** EXERCISE **
All of the records are to be copied out exactly, with nothing left out.

::: RECORDS FOR PROCESSING

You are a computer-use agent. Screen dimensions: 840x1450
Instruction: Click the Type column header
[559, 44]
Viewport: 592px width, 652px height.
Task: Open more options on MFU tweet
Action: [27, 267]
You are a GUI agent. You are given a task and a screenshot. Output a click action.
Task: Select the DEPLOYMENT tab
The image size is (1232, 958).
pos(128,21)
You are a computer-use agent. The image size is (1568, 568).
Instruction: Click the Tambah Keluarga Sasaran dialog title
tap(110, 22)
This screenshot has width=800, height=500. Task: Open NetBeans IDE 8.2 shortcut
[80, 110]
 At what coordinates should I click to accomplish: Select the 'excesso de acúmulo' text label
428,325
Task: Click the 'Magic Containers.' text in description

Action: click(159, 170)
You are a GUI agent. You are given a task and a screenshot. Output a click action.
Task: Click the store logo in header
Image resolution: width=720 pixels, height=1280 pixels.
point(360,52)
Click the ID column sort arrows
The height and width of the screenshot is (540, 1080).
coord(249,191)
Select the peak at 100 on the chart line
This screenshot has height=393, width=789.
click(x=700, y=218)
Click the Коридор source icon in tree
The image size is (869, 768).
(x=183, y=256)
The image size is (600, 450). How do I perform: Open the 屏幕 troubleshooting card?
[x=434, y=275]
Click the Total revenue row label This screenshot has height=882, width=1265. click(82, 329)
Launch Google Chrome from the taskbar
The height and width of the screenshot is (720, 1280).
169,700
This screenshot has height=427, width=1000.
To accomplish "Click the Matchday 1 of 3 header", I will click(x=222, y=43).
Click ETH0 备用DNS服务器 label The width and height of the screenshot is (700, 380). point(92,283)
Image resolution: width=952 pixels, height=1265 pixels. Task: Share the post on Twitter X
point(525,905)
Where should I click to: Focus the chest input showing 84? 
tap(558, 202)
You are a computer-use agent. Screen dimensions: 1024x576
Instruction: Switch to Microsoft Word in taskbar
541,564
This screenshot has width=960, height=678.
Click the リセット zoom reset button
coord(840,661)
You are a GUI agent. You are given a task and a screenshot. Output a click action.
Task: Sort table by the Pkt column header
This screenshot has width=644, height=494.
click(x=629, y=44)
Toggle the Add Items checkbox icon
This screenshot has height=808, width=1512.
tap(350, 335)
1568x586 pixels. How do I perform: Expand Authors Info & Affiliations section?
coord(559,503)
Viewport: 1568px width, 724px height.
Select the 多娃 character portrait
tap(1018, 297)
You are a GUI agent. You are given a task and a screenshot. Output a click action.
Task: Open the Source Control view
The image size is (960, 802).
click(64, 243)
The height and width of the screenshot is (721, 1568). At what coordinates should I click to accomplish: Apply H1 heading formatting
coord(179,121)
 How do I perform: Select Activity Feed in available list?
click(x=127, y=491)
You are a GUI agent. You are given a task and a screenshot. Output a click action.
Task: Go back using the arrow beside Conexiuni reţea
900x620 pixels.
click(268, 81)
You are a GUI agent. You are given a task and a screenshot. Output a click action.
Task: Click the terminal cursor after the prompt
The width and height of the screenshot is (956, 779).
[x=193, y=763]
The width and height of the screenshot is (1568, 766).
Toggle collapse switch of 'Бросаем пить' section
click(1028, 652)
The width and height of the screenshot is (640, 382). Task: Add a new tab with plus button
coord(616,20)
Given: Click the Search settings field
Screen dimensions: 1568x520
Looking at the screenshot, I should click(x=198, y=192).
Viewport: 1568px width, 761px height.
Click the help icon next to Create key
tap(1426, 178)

::::::

** SOLUTION BELOW **
You are a computer-use agent. Screen dimensions: 840x1450
Instruction: Click the Type column header
[559, 44]
Viewport: 592px width, 652px height.
Task: Open more options on MFU tweet
Action: [27, 267]
You are a GUI agent. You are given a task and a screenshot. Output a click action.
Task: Select the DEPLOYMENT tab
The image size is (1232, 958).
pos(128,21)
You are a computer-use agent. The image size is (1568, 568).
Instruction: Click the Tambah Keluarga Sasaran dialog title
tap(110, 22)
This screenshot has width=800, height=500. Task: Open NetBeans IDE 8.2 shortcut
[80, 110]
 At what coordinates should I click to accomplish: Select the 'excesso de acúmulo' text label
428,325
Task: Click the 'Magic Containers.' text in description

Action: click(159, 170)
You are a GUI agent. You are given a task and a screenshot. Output a click action.
Task: Click the store logo in header
Image resolution: width=720 pixels, height=1280 pixels.
point(360,52)
Click the ID column sort arrows
The height and width of the screenshot is (540, 1080).
coord(249,191)
Select the peak at 100 on the chart line
This screenshot has height=393, width=789.
click(x=700, y=218)
Click the Коридор source icon in tree
The image size is (869, 768).
(x=183, y=256)
The image size is (600, 450). How do I perform: Open the 屏幕 troubleshooting card?
[x=434, y=275]
Click the Total revenue row label This screenshot has height=882, width=1265. click(82, 329)
Launch Google Chrome from the taskbar
The height and width of the screenshot is (720, 1280).
169,700
This screenshot has height=427, width=1000.
To accomplish "Click the Matchday 1 of 3 header", I will click(x=222, y=43).
Click ETH0 备用DNS服务器 label The width and height of the screenshot is (700, 380). point(92,283)
Image resolution: width=952 pixels, height=1265 pixels. Task: Share the post on Twitter X
point(525,905)
Where should I click to: Focus the chest input showing 84? 
tap(558, 202)
You are a computer-use agent. Screen dimensions: 1024x576
Instruction: Switch to Microsoft Word in taskbar
541,564
This screenshot has width=960, height=678.
Click the リセット zoom reset button
coord(840,661)
You are a GUI agent. You are given a task and a screenshot. Output a click action.
Task: Sort table by the Pkt column header
This screenshot has width=644, height=494.
click(x=629, y=44)
Toggle the Add Items checkbox icon
This screenshot has height=808, width=1512.
tap(350, 335)
1568x586 pixels. How do I perform: Expand Authors Info & Affiliations section?
coord(559,503)
Viewport: 1568px width, 724px height.
Select the 多娃 character portrait
tap(1018, 297)
You are a GUI agent. You are given a task and a screenshot. Output a click action.
Task: Open the Source Control view
The image size is (960, 802).
click(64, 243)
The height and width of the screenshot is (721, 1568). At what coordinates should I click to accomplish: Apply H1 heading formatting
coord(179,121)
 How do I perform: Select Activity Feed in available list?
click(x=127, y=491)
You are a GUI agent. You are given a task and a screenshot. Output a click action.
Task: Go back using the arrow beside Conexiuni reţea
900x620 pixels.
click(268, 81)
You are a GUI agent. You are given a task and a screenshot. Output a click action.
Task: Click the terminal cursor after the prompt
The width and height of the screenshot is (956, 779).
[x=193, y=763]
The width and height of the screenshot is (1568, 766).
Toggle collapse switch of 'Бросаем пить' section
click(1028, 652)
The width and height of the screenshot is (640, 382). Task: Add a new tab with plus button
coord(616,20)
Given: Click the Search settings field
Screen dimensions: 1568x520
Looking at the screenshot, I should click(x=198, y=192).
Viewport: 1568px width, 761px height.
Click the help icon next to Create key
tap(1426, 178)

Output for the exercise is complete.